User Accounts: Deactivation vs. Deletion
Deactivation
Today, administrators have the ability to deactivate an individual account within Echo360 which removes the user’s ability to log into the system while retaining data associated with the user for historical purposes. In many cases, when an admin is looking to remove a user from active use of the service at the institution, deactivating the user’s account will continue be the best option.
Deletion
However, a key provision in the GDPR outlines an individual’s “right to be forgotten.” If for some reason an individual user requests that their personal information be removed from the service, administrators will need the ability to support this request. To address this requirement, we are implementing a new protocol for administrators to delete accounts within Echo360. These new account deletion capabilities are designed to support an individual’s data protection rights as outlined in the GDPR, while also maintaining a consistent and positive user experience for remaining users within the service and the institution. Therefore, when an administrator selects the account Delete option, the following protocol occurs for the account:
- Personal Information
All personal information related to the specific user will be deleted from the system. This includes First Name, Last Name, email, password, picture, and UserID. This process is non-recoverable. - Media
If administrators wish to preserve a user’s media and have appropriate rights to do so, they will need to use existing functionality to archive or reassign content before deleting the user. - Shared Class Engagement
Since Echo360 is a collaborative learning environment, deleting a user’s engagement data can affect other users in a negative way.
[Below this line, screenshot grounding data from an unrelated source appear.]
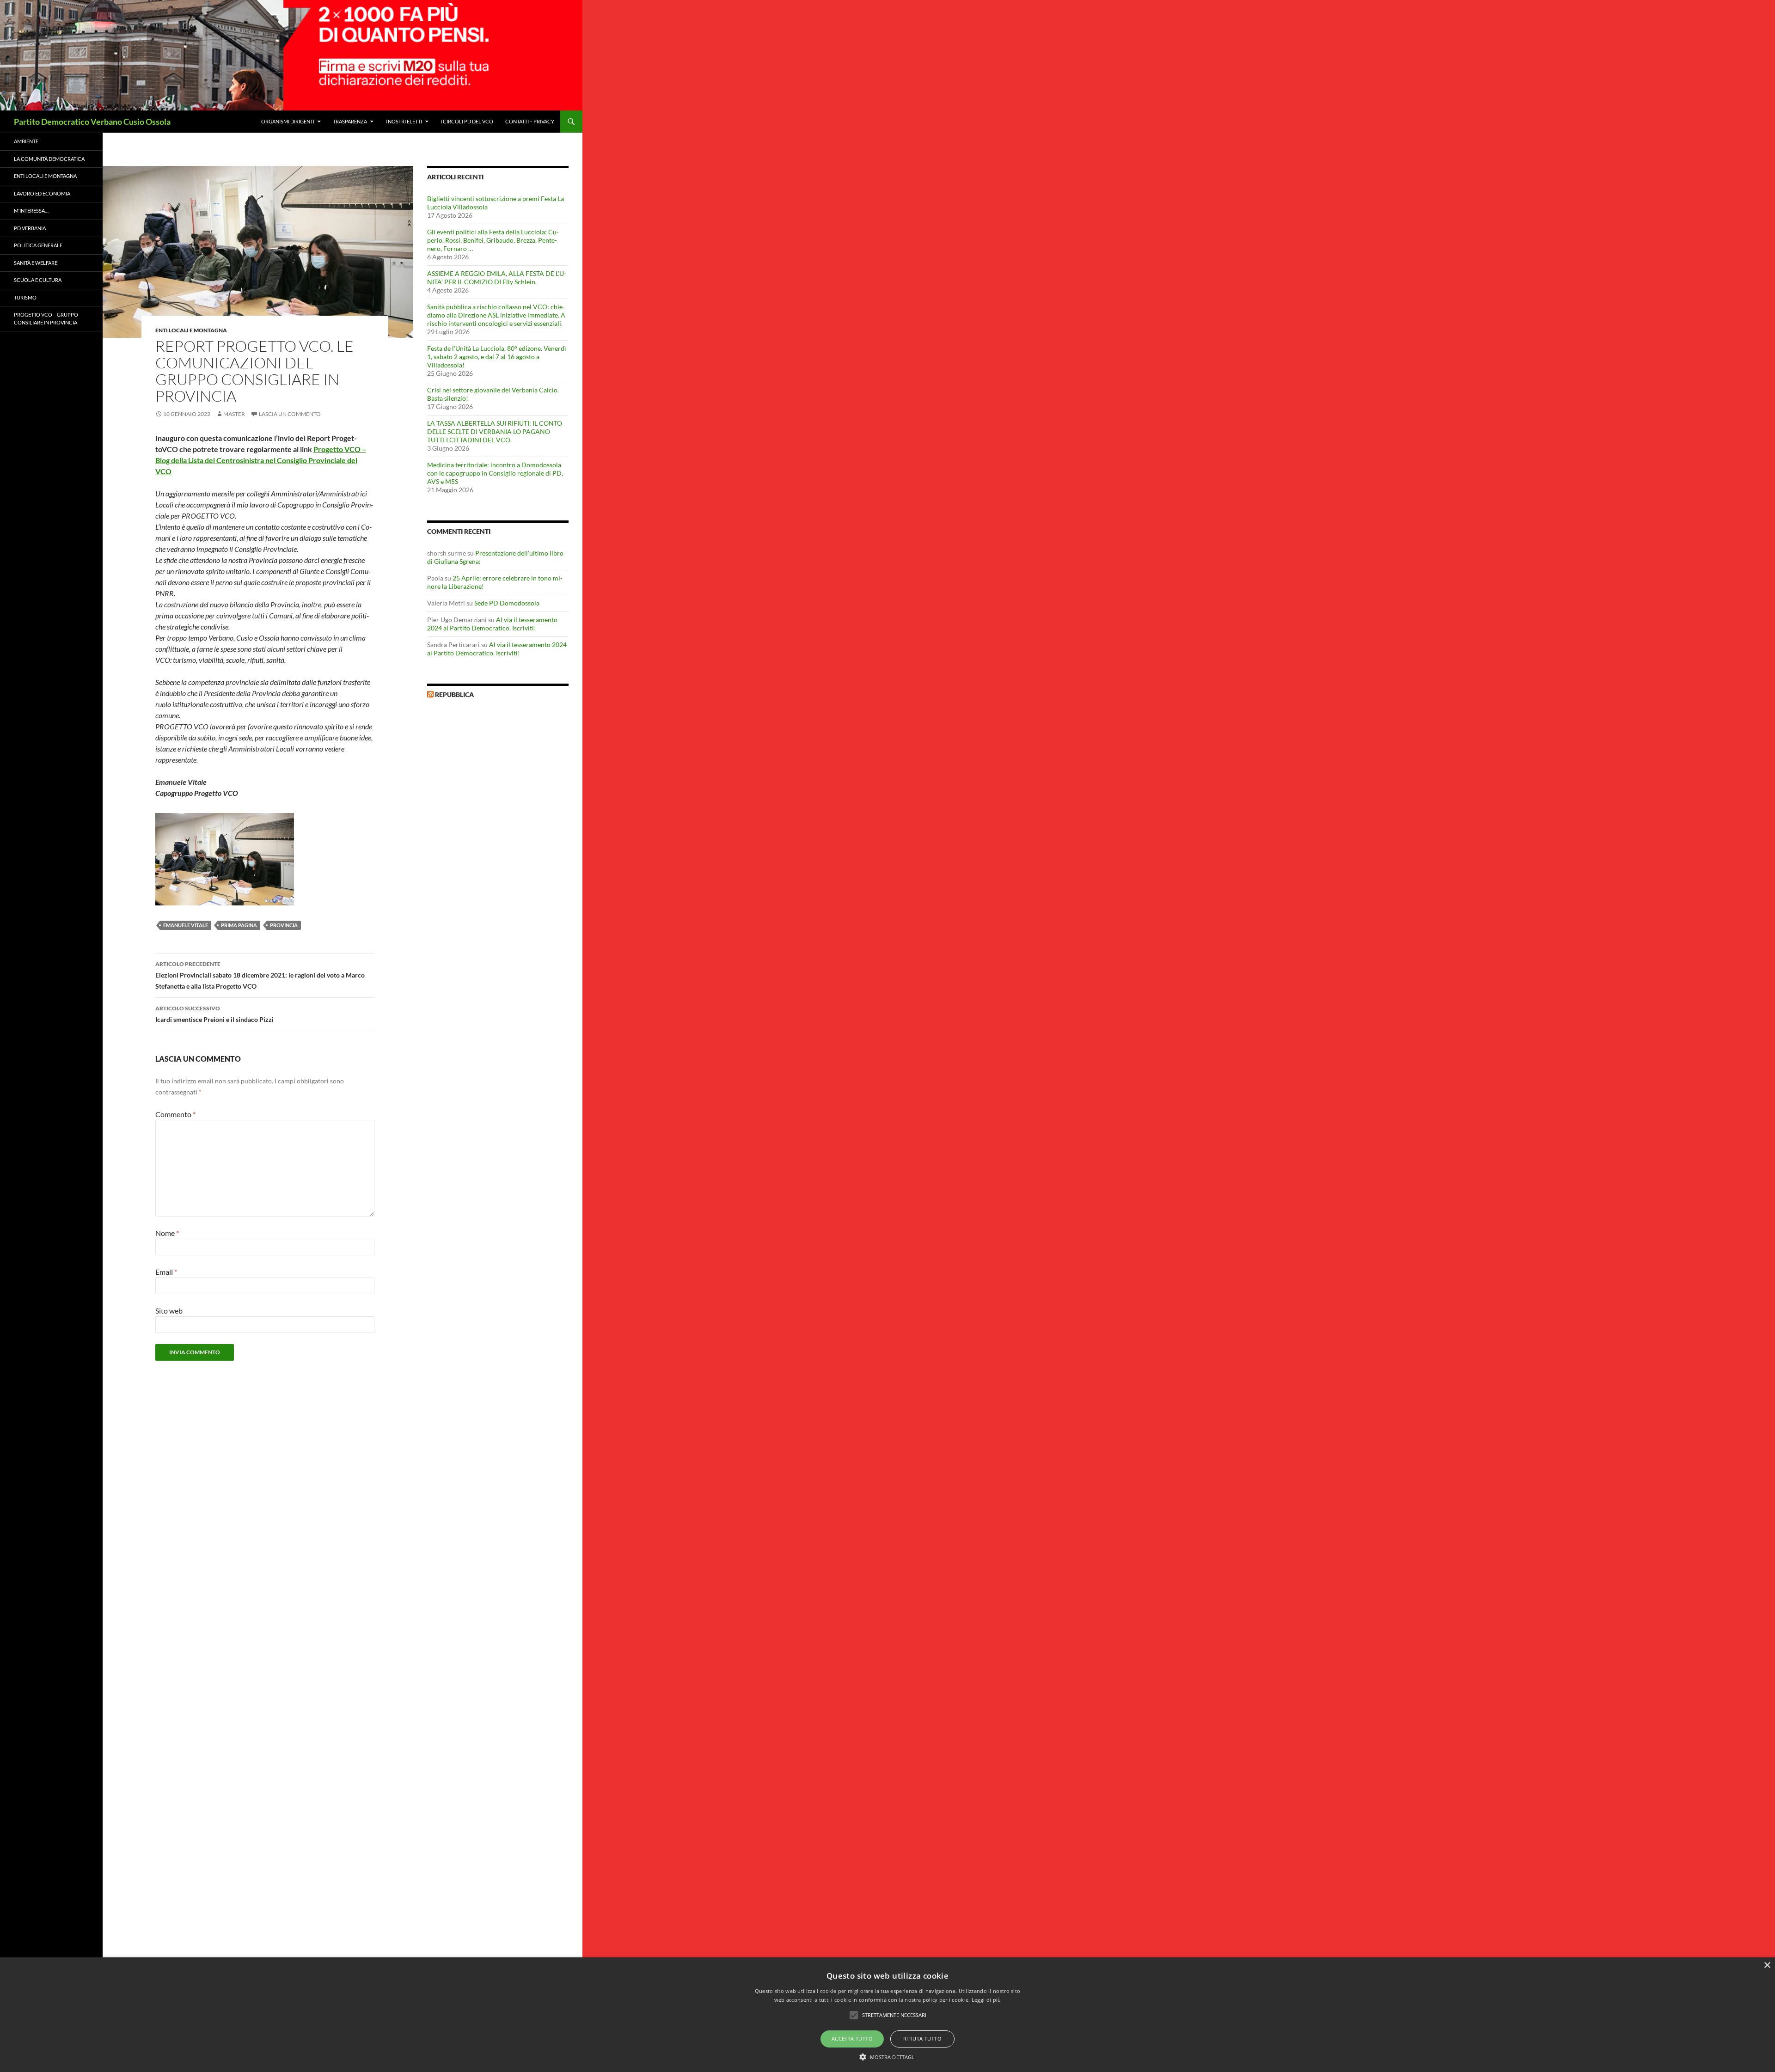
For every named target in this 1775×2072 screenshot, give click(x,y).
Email (166, 1271)
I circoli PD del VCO (467, 121)
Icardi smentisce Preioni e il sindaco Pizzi (214, 1014)
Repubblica (454, 694)
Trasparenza (350, 121)
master (234, 413)
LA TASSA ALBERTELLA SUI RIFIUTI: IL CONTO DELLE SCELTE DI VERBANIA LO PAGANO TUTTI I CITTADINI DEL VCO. (494, 431)
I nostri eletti (404, 121)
For example, if a user answers a question in a class discussion, and this answer later disappears when the user gets deleted, it would create a hole in the thread. Therefore, if a user account gets deleted, their class engagement data will remain, but it will be anonymized with no way to re-associate it with the user.
Technology Partner Validation
Echo360 relies on several components from partner providers, both in the platform and to support the daily operation of the business. We are validating that all partner technology providers are either compliant with the GDPR already or have a plan to be so by the 25th of May. Fortunately, all our technology partners do business in the EU and have stated their intention to comply with the upcoming GDPR requirements.
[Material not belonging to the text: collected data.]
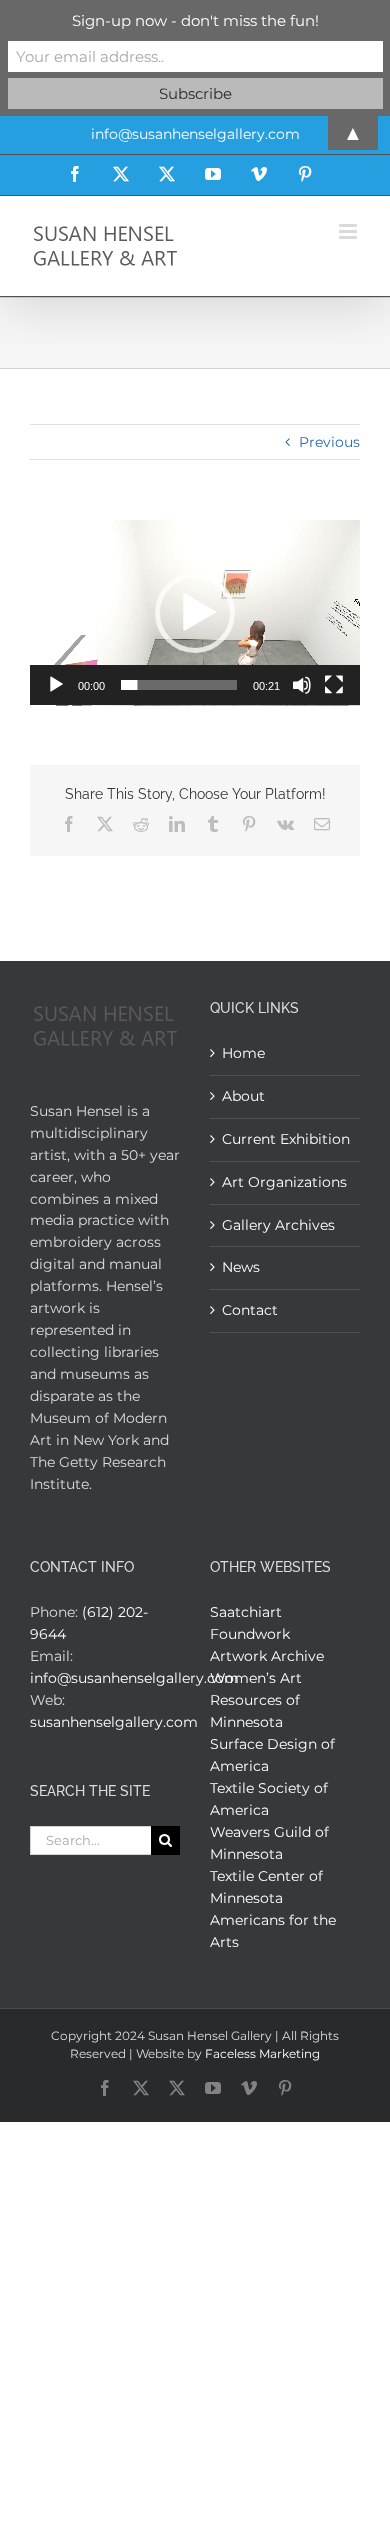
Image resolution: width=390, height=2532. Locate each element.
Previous (329, 442)
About (243, 1096)
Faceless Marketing (262, 2053)
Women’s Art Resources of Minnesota (256, 1700)
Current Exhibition (286, 1139)
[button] (195, 613)
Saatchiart (246, 1612)
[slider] (179, 685)
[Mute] (302, 685)
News (241, 1267)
Secure IT Practices for All Employees
The GDPR mandates secure IT practices for all personal data held by the company and any of its employees. To ensure compliance, Echo360 is conducting an audit of all employee equipment and practices. All employees must have their operating systems up to date, use encrypted storage, and run malware protection on their computers. Furthermore, those employees working to develop, support, and administer the platform will not transfer personal data out of the region of origin except when necessary and when there is a lawful basis for such transfer.
Data Security Document Set
Echo360 is assembling the various documents that outline our compliance with the GDPR into a single digital package that will be available upon request. This document set will have the level of detail needed to demonstrate compliance with the GDPR for all clients and prospects in the EU.
Communication
Echo360 is committed to supporting the GDPR and the rights of all our users. We are well on our way to completing the tasks outlined in this post with some already in place. We will post an update before 25 May 2018 letting you know when we are fully compliant. At that time, the document set described above will be available upon request.